Off the grid prepper? when TSHTF we may all be "OFF" the grid.
This might be a good investment.


----------



## sparkyprep (Jul 5, 2013)

You are thinking like a prepper. Off the grid is always best. Our ultimate goal is to be 100% self-sufficient.


----------



## alterego (Jan 27, 2013)

Our Chickens Will Go In The Coop And Not Come Out For Weeks When The Weather Is Bad. I Believe You Would Want Windows In The Side And On The Roof First. Second Rig The Light So It Is Only On When It Is Dark Outside. Next And This Is The Big Thing. Incandescent Lights Put Off Heat Which Helps Keeps The Water From Freezing. Led Lights Would Be Fantastic For Consumption But Would Produce No Heat. This Past Winter Would Have Been Brutal Without A Little Heat.


----------



## RNprepper (Apr 5, 2014)

A couple of things - needing lights in winter might depend on where you live. I never use lights, and egg production will go to half in winter, but the hens lay for more years, I believe, than they would if they were forced to lay year round by artificial lighting. Just my opinion. 

The other part of true self sufficiency is coming up with a way to feed them without commercial feed. Again, this depends on where you live, how much you can irrigate, how much free range you can use, predators, etc. A lot of variables. I cannot afford to irrigate to grow feed, nor can I let them free range without supervision due to heavy predator load. My challenge is using some alternative food sources like mesquite bean flour, crickets from my cricket farm, and garden scraps (got lots in the winter, less in the summer.) It will be different for everyone depending on your resources, but the ultimate goal should be to feed them from your own. Please post your progress in this. I would love to hear how others feed their livestock "off grid", ie: "off the feed store."


----------



## SquirrelBait (Jun 6, 2014)

Make sure that you practice light discipline. Don't want to attract varmints...


----------



## rice paddy daddy (Jul 17, 2012)

We have kept chickens for over 20 years. We have never used artificial lighting in the coops. We don't fool with mother nature.
I'd be curious if 24 hour a day lighting disrupts the birds as much as I think it would.


----------



## rice paddy daddy (Jul 17, 2012)

SquirrelBait said:


> Make sure that you practice light discipline.
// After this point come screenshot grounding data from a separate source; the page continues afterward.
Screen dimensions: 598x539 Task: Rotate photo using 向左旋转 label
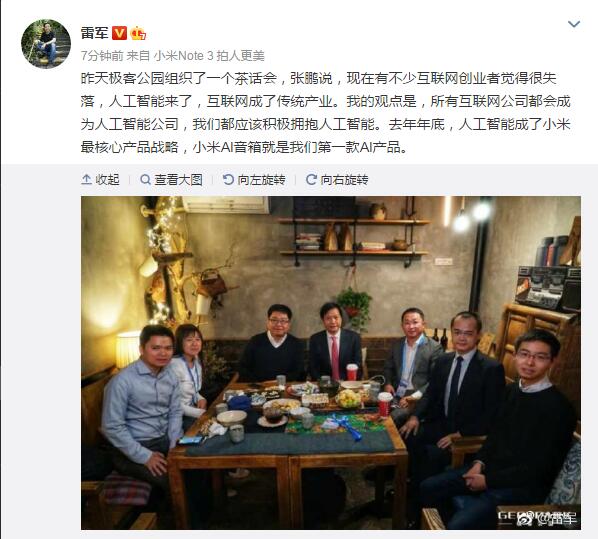click(x=261, y=180)
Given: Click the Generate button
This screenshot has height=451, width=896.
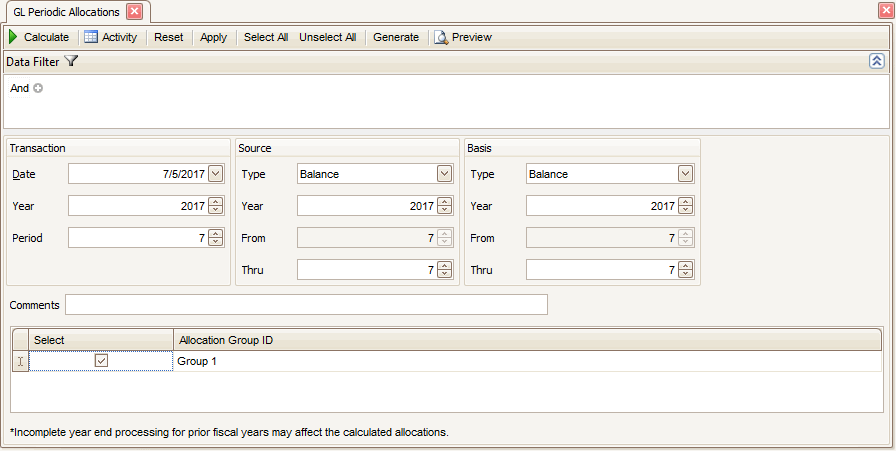Looking at the screenshot, I should (x=396, y=37).
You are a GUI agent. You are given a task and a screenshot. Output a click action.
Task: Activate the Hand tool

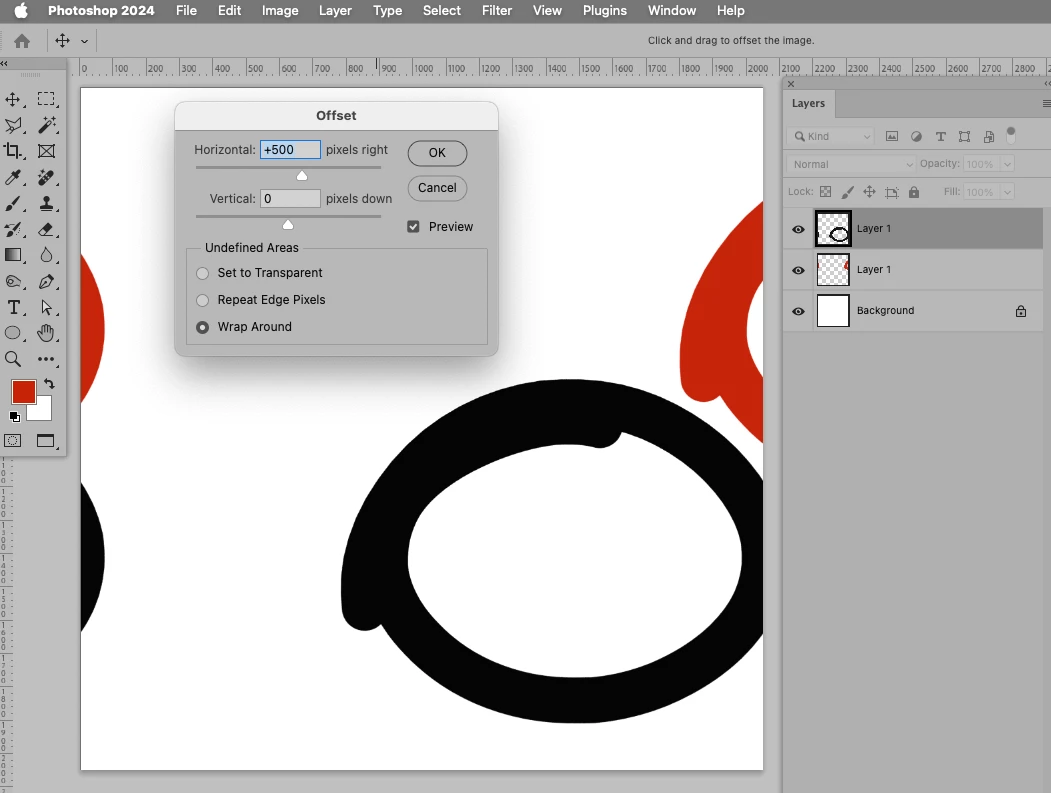(46, 332)

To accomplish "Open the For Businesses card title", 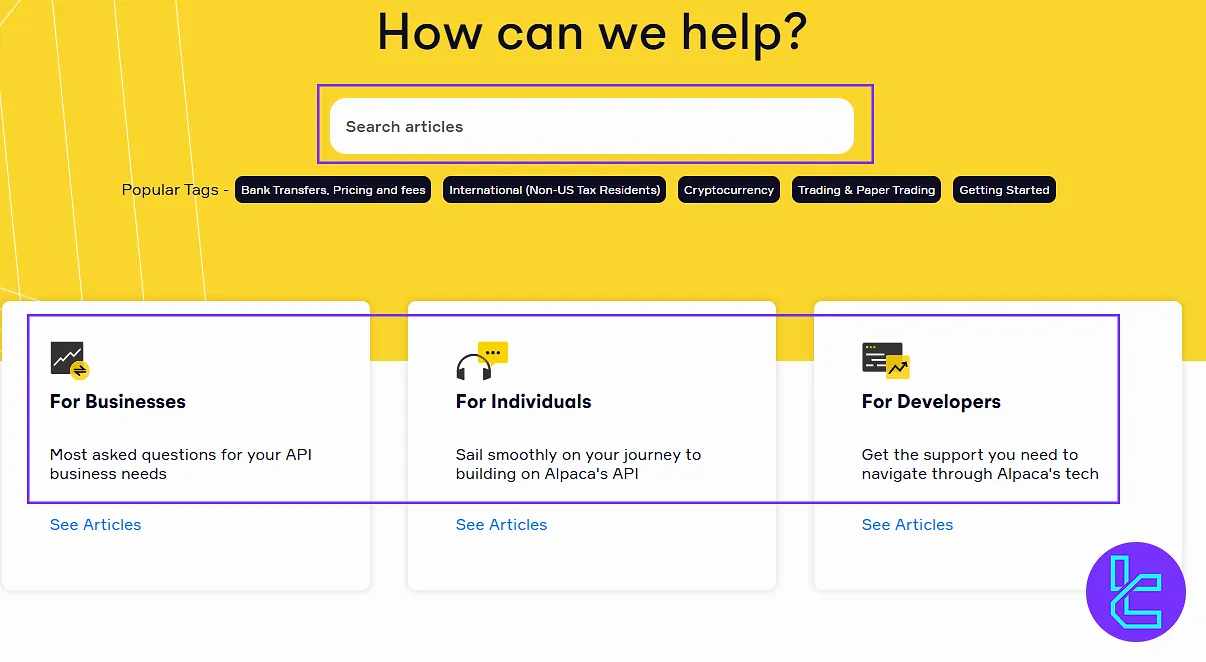I will point(118,402).
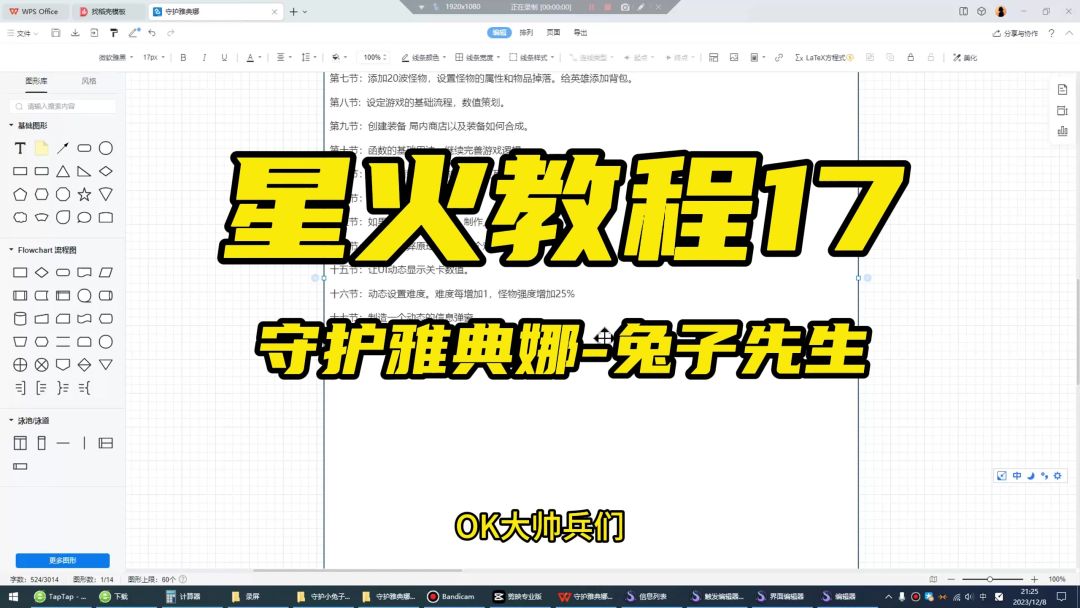The image size is (1080, 608).
Task: Insert a hyperlink from the toolbar
Action: (779, 58)
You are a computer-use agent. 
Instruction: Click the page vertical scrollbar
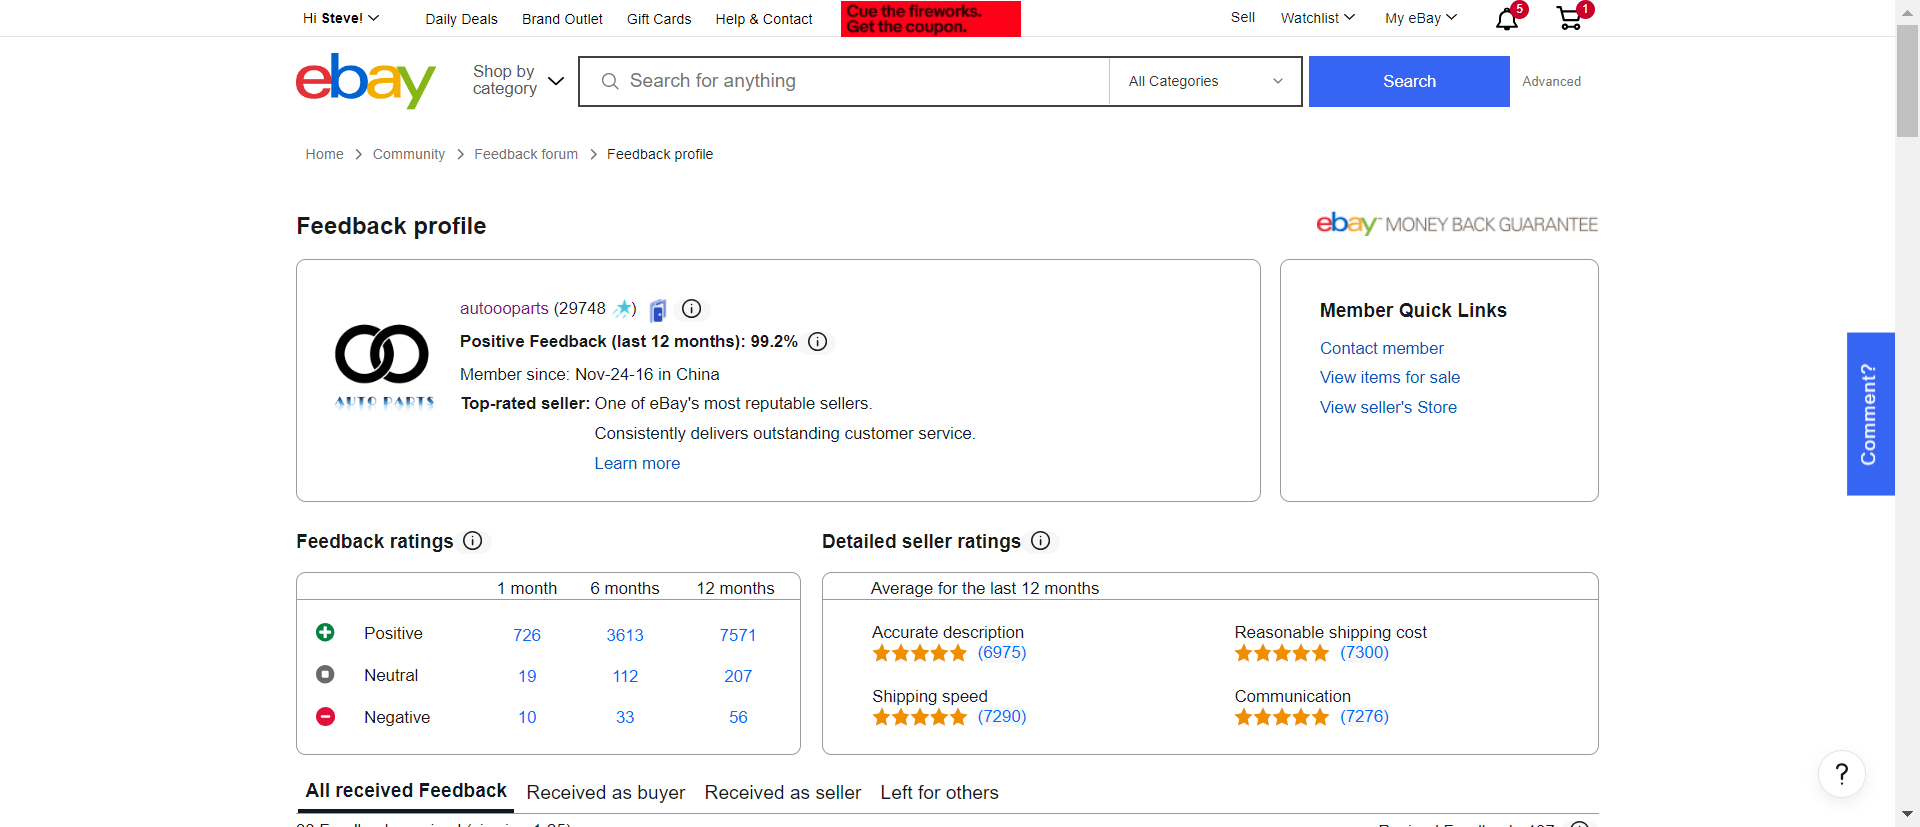(1907, 400)
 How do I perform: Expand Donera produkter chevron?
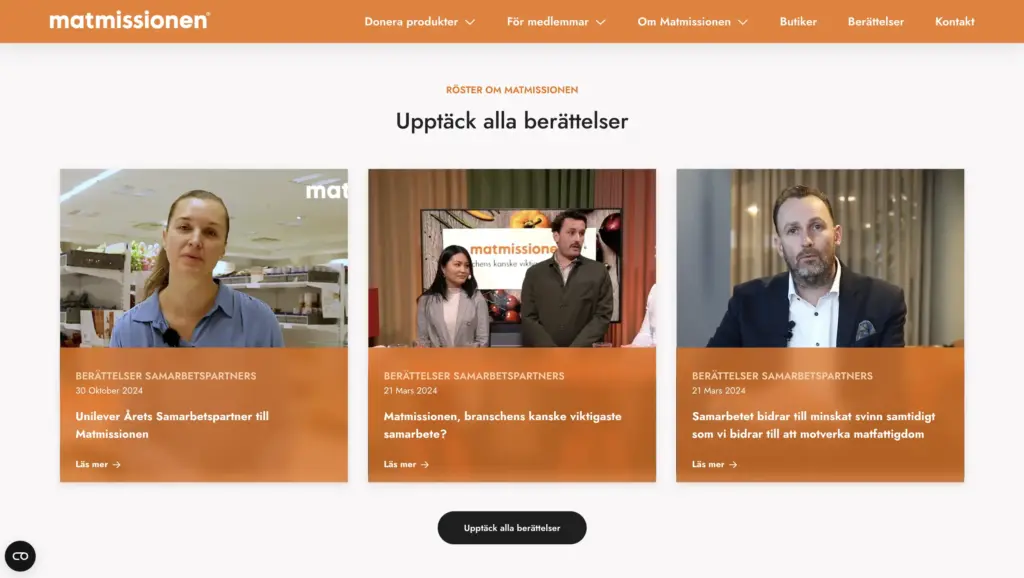coord(470,22)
Don't want to attract varmints...


In our area the varmints do their work after dark.
In the woods out back we have a family of red fox, but they don't mess with the chickens. I have trapped and killed raccoons that have eaten two of my hens, they climbed the 6 foot chainlink and dug into one of my pens to get at them. I have seen coyote, and bobcat back there, smelled skunk (a chickens biggest foe), and sometimes have seen possum.
My next project is to install some solar powered motion detection lights if I can find some with adjustible sensitivity that don't cost an arm and a leg. Trip flares, if you will.:-D


----------



## alterego (Jan 27, 2013)

In The springs Summer And Fall Our Chickens Free range. If You Have Grass They Need Very Little. We Also Feed Steers Hay And Mixed Feed. So We Have Feed Around Most Would Not. My WiFes Father Would Say. In His Best Down Home Voice. "A Chicken Can Make A Fair Livin Behind A Cow"


----------